Wednesday, November 9, 2016

Pure Colombian

Film: Maria Full of Grace
Format: DVD from NetFlix on rockin’ flatscreen.

I’m incredibly busy with work right now, so when Maria Full of Grace showed up from NetFlix, I was stressed. I don’t really have time for a subtitled film right now. However, if you don’t watch the NetFlix films you get, the account is pretty much a waste of money. So I worked as much as I could today to have the time I needed to watch this. Given that I put well over 100 grades in my gradebook today to make the time, I hoped it was worth it.

Good thing it is. Maria Full of Grace, for a film that takes place in bright sunlight, is a dark and disturbing tale about hope, fear, and the drug trade in Colombia. The Maria of the title is Maria Alvarez (Catalina Sandino Moreno), a 17-year-old Colombian girl who works on a plantation stripping the thorns off roses. She also happens to be pregnant by her boyfriend, who offers to marry her when he finds out. Maria declines the offer, realizing that she doesn’t love him and he doesn’t love her. When her morning sickness gets in the way of her job, she quits, despite being one of the few people supporting her family, especially her unemployed, single-mother sister.

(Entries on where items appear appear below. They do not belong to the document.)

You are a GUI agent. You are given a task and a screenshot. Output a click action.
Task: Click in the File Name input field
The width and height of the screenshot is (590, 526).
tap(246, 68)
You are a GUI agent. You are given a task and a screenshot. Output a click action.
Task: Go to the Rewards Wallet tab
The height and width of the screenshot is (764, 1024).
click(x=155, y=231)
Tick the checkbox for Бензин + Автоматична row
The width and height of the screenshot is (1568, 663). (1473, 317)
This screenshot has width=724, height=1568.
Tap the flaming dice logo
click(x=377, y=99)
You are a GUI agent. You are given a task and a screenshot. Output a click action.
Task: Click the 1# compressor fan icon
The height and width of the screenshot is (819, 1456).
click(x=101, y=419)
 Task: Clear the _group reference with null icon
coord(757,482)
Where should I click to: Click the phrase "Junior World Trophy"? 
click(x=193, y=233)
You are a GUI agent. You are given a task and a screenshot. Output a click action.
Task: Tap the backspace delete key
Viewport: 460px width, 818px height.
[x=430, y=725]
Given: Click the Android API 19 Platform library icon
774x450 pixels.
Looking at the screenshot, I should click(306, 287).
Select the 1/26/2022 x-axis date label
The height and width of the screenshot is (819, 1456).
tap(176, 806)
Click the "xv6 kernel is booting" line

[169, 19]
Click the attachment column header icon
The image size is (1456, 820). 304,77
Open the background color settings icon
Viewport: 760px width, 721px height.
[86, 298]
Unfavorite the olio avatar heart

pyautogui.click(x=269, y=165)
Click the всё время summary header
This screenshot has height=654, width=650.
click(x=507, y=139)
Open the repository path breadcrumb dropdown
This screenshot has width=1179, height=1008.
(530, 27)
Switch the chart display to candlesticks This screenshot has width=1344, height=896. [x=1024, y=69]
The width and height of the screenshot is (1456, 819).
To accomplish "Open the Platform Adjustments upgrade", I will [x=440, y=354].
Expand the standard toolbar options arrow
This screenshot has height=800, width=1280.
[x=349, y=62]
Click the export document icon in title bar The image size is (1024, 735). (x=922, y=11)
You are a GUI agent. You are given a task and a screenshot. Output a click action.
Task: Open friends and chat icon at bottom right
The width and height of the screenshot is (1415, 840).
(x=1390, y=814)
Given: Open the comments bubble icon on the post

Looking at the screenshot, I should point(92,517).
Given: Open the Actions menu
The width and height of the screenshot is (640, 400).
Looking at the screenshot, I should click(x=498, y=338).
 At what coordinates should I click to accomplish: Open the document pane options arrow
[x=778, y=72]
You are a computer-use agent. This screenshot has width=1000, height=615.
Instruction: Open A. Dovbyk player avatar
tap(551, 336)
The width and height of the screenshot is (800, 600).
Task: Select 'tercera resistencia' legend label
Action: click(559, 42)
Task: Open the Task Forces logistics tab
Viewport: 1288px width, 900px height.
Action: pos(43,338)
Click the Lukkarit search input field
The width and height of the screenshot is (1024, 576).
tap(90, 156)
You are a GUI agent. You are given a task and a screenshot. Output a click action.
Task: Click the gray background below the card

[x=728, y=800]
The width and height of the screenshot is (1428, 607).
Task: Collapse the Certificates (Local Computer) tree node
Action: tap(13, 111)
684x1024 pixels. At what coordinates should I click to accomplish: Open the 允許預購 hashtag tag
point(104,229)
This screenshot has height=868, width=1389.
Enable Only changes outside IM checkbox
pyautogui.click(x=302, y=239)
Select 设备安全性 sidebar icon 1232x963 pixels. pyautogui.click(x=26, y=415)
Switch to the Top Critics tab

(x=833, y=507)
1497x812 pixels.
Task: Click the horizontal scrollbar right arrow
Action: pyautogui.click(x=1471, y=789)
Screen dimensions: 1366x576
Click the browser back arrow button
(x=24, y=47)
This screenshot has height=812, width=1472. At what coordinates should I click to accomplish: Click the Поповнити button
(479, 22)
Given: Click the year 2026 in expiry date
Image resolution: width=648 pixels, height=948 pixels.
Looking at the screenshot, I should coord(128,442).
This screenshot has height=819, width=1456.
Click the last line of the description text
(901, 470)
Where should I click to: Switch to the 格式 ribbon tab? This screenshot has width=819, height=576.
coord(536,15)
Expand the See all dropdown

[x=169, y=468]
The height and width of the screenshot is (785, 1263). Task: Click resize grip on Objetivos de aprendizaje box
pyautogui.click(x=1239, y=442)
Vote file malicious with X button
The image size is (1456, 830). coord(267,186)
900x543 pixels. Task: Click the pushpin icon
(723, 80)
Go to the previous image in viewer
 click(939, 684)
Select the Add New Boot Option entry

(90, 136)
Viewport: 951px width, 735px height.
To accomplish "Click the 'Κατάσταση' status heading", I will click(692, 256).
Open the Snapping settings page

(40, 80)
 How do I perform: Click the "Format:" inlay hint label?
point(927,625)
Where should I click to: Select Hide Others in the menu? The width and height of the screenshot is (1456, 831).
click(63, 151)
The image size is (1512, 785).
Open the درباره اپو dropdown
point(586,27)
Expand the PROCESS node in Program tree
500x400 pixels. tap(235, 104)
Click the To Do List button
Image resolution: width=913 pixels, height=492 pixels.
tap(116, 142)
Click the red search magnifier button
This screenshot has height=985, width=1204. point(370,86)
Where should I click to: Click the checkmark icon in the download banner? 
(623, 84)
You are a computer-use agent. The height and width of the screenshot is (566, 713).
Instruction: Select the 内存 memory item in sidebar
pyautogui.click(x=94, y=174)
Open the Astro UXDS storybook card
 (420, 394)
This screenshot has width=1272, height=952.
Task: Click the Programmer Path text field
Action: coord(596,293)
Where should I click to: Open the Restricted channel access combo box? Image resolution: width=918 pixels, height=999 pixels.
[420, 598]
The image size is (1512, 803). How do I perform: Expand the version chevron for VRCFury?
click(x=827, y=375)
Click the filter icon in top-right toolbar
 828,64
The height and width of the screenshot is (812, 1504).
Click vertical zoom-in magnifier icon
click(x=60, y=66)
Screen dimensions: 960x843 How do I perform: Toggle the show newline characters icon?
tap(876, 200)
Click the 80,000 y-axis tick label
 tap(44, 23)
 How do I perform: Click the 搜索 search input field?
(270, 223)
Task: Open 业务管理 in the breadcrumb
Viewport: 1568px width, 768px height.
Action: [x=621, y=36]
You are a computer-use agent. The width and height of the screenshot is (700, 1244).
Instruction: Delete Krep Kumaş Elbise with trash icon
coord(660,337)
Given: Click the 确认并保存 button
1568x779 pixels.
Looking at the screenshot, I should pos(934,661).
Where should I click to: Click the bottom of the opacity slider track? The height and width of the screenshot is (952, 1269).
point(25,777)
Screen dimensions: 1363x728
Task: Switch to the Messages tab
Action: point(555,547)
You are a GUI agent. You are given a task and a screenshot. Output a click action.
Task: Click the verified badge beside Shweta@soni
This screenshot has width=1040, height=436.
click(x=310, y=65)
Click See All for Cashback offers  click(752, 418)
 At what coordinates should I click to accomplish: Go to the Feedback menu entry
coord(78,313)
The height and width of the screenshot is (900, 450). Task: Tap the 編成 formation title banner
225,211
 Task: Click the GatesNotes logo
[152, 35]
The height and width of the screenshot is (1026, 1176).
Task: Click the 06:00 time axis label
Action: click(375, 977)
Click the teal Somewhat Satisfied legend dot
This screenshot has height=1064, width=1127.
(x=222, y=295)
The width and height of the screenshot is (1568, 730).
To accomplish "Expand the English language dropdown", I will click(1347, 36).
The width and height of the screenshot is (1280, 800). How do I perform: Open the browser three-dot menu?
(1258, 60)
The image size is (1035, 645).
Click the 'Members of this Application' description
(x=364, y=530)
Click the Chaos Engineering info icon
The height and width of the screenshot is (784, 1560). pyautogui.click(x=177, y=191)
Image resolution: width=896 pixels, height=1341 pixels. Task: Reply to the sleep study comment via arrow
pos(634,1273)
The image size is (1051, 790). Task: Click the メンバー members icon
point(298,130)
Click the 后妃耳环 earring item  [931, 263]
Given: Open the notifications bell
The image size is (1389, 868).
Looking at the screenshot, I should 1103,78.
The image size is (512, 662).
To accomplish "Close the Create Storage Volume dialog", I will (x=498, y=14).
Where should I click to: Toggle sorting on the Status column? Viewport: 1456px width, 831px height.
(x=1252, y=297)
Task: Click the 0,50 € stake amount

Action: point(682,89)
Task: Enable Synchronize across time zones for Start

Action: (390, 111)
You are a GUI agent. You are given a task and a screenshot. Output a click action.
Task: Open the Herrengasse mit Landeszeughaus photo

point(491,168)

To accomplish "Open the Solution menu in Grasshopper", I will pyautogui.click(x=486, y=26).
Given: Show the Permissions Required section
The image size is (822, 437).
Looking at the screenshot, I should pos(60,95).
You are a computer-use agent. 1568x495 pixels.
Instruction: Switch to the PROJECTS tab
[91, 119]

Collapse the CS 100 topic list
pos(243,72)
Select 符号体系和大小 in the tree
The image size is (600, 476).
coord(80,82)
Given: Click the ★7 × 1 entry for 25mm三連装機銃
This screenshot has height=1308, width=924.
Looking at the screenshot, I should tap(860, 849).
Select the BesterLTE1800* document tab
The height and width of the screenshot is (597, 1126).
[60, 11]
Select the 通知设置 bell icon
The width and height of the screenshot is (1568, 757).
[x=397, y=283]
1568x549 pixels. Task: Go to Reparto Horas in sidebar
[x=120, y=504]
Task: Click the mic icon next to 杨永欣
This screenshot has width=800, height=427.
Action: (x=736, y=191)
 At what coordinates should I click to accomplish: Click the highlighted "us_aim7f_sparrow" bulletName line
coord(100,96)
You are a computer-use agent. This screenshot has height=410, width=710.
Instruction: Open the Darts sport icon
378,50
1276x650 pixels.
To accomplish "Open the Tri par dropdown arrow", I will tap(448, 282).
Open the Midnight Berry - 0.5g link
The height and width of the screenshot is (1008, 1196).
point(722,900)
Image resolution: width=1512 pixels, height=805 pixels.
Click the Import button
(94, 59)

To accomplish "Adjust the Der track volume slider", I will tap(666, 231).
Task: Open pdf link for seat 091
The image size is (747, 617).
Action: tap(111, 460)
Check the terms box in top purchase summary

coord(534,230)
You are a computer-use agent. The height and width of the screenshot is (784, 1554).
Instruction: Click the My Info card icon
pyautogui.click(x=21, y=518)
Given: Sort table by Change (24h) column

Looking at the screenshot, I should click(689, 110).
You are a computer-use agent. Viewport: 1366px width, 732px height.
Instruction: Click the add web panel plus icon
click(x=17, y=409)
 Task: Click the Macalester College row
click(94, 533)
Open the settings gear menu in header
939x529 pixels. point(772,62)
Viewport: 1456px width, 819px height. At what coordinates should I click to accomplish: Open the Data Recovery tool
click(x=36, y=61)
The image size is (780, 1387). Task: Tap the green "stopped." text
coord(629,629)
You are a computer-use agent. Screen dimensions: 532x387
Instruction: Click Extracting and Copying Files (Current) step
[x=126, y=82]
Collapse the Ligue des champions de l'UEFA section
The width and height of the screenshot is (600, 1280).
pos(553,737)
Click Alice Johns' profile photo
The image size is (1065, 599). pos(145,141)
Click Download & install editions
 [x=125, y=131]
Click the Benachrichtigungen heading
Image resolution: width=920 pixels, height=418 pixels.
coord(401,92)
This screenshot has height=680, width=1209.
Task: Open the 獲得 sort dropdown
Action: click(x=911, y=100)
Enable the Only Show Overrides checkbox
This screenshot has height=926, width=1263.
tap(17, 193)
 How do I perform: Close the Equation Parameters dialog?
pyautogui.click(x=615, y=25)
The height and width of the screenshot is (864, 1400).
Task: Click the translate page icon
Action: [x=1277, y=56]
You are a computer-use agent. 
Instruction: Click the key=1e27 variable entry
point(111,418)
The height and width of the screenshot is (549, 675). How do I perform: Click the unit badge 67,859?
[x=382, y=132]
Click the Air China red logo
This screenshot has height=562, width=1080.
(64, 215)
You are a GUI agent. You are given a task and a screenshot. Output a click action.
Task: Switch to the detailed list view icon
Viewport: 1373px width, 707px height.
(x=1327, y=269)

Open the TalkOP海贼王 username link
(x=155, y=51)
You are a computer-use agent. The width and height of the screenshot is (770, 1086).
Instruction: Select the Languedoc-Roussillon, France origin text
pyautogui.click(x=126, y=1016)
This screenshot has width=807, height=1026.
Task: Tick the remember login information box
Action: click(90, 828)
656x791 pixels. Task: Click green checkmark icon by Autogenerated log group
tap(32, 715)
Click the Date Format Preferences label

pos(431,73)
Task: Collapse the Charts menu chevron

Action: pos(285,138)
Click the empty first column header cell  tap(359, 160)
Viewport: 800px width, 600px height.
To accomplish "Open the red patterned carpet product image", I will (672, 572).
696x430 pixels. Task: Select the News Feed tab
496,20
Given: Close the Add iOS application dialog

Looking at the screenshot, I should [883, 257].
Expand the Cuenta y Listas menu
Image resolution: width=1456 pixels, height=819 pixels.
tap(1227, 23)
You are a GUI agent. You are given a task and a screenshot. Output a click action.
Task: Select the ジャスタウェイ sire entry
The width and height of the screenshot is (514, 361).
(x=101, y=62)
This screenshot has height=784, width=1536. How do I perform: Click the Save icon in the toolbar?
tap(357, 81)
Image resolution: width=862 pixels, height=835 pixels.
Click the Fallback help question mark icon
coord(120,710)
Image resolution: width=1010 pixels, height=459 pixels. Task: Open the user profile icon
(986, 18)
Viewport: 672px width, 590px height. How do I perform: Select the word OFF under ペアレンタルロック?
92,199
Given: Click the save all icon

Things change for Maria when she meets Franklin (John Alex Toro), who arranges for Maria to work as a drug mule. Her job is to swallow condom-wrapped pellets of heroin and fly them into New Jersey. Another mule named Lucy Diaz (Guilied Lopez) teaches her how to swallow the capsules. Eventually, Maria learns how to do it and ingests 62 of them before her flight. Her hope is to earn a substantial amount of money on the trip. She’s far less pleased when she discovers that her friend from the plantation, Blanca (Yenny Paola Vega) has also agreed to work as a mule and will be going on the trip with her.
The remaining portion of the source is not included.